Kimono dyeing techniques
Dyeing techniques contribute greatly to the beauty and artistry of kimonos. The most typical “yuzen” technique, developed in the 17th century, lets artisans hand-draw elaborate images with thin, delicate lines. Other popular means include stencil-dyeing, or “katazome,” tie-dying or “shibori-zome,” stenciling unique to Okinawa called “bingata,” and a technique known as “tsutsugaki” that involves drawing with rice paste that will resist indigo dye. Thanks to the stencils, small repeated patterns called “komon”—such as “seigaiha” or stylized waves, “yamagata” or mountain forms, and medallions resembling cranes, chrysanthemum, and wisteria—became common.

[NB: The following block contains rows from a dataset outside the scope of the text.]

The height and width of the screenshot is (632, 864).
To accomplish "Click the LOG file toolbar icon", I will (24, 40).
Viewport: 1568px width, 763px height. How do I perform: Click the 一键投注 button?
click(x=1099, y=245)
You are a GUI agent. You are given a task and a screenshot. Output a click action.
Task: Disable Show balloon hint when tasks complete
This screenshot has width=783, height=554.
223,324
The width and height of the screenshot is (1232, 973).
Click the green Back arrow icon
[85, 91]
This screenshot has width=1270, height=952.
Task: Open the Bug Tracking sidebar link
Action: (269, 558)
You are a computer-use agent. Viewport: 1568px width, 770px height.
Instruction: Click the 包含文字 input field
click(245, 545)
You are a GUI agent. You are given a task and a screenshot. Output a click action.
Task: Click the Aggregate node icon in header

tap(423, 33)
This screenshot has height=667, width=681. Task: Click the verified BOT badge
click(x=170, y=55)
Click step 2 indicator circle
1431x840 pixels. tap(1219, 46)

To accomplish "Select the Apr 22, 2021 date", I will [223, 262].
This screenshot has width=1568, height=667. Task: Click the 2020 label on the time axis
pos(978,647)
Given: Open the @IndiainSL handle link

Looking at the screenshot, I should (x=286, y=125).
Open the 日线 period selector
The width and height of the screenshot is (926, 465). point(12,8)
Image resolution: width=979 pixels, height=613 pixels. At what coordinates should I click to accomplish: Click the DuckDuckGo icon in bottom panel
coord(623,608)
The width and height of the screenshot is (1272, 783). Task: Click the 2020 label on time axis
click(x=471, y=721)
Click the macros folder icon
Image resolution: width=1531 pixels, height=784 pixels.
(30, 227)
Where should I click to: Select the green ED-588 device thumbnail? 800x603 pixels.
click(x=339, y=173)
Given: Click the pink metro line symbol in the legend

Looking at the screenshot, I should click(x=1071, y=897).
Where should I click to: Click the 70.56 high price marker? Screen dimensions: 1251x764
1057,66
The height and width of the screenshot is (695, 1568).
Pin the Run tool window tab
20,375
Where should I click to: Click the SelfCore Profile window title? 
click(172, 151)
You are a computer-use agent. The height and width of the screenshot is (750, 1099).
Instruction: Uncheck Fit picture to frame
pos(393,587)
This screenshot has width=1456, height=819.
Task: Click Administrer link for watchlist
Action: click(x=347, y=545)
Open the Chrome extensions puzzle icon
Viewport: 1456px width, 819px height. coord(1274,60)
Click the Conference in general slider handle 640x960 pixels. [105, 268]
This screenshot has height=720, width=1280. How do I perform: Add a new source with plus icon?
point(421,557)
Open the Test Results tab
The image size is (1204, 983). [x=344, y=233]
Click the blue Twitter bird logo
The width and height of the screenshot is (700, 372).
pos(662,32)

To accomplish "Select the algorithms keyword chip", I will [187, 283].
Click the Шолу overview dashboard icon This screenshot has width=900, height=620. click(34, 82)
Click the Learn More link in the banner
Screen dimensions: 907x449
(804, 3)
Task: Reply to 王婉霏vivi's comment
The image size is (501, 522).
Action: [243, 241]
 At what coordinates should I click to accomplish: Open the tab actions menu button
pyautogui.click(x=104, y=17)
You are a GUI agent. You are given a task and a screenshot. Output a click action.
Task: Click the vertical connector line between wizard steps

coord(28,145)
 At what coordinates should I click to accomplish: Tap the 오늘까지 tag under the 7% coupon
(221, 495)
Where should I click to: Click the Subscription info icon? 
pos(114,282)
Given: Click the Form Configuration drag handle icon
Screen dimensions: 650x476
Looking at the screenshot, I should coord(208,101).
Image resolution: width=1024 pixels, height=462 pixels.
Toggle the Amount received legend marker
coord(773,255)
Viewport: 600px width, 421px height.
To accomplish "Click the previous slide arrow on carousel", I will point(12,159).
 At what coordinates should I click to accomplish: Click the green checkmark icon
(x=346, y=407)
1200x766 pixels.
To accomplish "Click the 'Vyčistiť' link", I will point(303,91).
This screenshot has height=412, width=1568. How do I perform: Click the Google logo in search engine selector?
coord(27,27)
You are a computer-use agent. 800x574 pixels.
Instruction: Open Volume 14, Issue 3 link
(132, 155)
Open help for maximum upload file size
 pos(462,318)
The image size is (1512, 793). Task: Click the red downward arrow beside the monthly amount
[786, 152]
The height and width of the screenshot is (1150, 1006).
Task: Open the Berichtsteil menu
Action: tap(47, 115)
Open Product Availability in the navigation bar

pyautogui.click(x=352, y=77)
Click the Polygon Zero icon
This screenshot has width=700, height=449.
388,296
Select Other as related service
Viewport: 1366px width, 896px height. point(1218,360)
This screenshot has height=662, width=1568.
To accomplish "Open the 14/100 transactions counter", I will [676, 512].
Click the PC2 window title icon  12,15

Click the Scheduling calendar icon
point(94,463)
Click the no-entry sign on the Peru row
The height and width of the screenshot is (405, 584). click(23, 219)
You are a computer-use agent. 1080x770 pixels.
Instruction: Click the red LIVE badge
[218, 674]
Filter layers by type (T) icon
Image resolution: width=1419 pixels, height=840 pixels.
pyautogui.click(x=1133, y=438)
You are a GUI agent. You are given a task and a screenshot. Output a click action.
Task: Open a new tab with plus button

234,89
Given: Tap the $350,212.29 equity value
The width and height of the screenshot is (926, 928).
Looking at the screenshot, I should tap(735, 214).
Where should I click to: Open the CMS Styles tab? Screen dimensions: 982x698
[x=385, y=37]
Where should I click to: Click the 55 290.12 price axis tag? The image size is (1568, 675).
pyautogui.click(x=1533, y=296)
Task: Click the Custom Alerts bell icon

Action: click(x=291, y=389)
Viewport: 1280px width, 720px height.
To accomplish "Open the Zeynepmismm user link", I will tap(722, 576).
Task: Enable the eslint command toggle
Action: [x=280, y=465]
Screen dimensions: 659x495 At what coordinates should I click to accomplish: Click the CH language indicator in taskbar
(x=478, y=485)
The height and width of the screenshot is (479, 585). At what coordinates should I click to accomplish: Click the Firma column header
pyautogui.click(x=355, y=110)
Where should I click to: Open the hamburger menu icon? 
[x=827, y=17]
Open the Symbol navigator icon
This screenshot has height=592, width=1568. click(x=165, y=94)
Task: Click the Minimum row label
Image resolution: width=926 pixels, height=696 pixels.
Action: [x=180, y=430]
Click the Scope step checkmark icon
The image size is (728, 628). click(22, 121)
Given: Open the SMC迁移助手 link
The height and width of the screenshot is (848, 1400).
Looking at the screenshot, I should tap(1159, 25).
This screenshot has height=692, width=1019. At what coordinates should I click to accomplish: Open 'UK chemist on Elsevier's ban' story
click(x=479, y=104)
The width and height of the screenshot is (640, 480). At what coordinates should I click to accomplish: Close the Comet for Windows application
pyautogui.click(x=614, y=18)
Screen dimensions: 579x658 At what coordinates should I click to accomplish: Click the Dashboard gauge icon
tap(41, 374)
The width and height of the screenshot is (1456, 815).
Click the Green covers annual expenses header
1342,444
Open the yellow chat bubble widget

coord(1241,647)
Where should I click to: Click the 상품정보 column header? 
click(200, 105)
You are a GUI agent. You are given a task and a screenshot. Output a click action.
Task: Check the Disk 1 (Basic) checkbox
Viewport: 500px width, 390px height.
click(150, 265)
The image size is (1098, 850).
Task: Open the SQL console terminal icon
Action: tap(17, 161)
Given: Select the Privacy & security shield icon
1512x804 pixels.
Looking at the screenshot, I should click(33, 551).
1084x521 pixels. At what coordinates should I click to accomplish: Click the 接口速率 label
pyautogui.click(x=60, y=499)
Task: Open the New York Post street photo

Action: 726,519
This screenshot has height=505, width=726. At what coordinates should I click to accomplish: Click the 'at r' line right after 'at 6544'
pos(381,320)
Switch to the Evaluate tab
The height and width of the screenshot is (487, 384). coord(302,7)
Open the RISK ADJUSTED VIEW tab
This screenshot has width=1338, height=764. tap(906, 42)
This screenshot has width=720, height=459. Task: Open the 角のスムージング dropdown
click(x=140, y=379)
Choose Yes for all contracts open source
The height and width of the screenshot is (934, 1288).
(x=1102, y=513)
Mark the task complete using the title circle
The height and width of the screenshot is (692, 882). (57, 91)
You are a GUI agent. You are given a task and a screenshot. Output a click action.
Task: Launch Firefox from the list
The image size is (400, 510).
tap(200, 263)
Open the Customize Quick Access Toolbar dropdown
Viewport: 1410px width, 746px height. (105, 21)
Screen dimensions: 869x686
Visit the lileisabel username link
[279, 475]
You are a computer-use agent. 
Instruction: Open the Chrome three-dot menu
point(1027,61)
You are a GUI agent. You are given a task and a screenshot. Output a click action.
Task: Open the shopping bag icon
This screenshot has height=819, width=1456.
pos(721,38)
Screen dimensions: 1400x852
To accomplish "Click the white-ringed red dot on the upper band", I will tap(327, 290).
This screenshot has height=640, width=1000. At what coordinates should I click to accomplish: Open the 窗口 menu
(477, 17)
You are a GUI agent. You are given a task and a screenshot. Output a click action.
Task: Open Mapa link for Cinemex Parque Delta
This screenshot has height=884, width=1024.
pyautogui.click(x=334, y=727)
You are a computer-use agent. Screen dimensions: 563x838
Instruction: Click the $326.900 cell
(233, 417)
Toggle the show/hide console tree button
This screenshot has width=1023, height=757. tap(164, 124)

Making kimonos became more complex to meet the demands; as a result it developed into an art. Valuable kimono japanese patterns and fabrics were treasured and kept as heirlooms.
Modern kimono japanese
Beginning at the end of the 1800s, Japanese met with Western influences. People of high stature wore suits and dresses, as reflective of the grand and frilly wardrobe pieces in the West at that time. The traditional kimono japanese was then reserved for special occasions only, no longer part of daily clothing requirements. The styles created from this era had family crests sewn on the design, as a way of recognizing the wearer’s background. These days, most Japanese wear modern Western-style clothing, and perceive vintage kimonos as tremendously out-dated outfits that disguise the body, impractical for the fast pace of 21st century life. There, silk kimonos, which sell for thousands new, are reserved for special occasions like the Shichigosan Festival and New Year’s Day, and for older people, Noh and Kabuki performers, geishas, and others involved in the traditional arts of tea service and flower arrangement. Used kimonos can be found for about $100 at Japanese flea markets.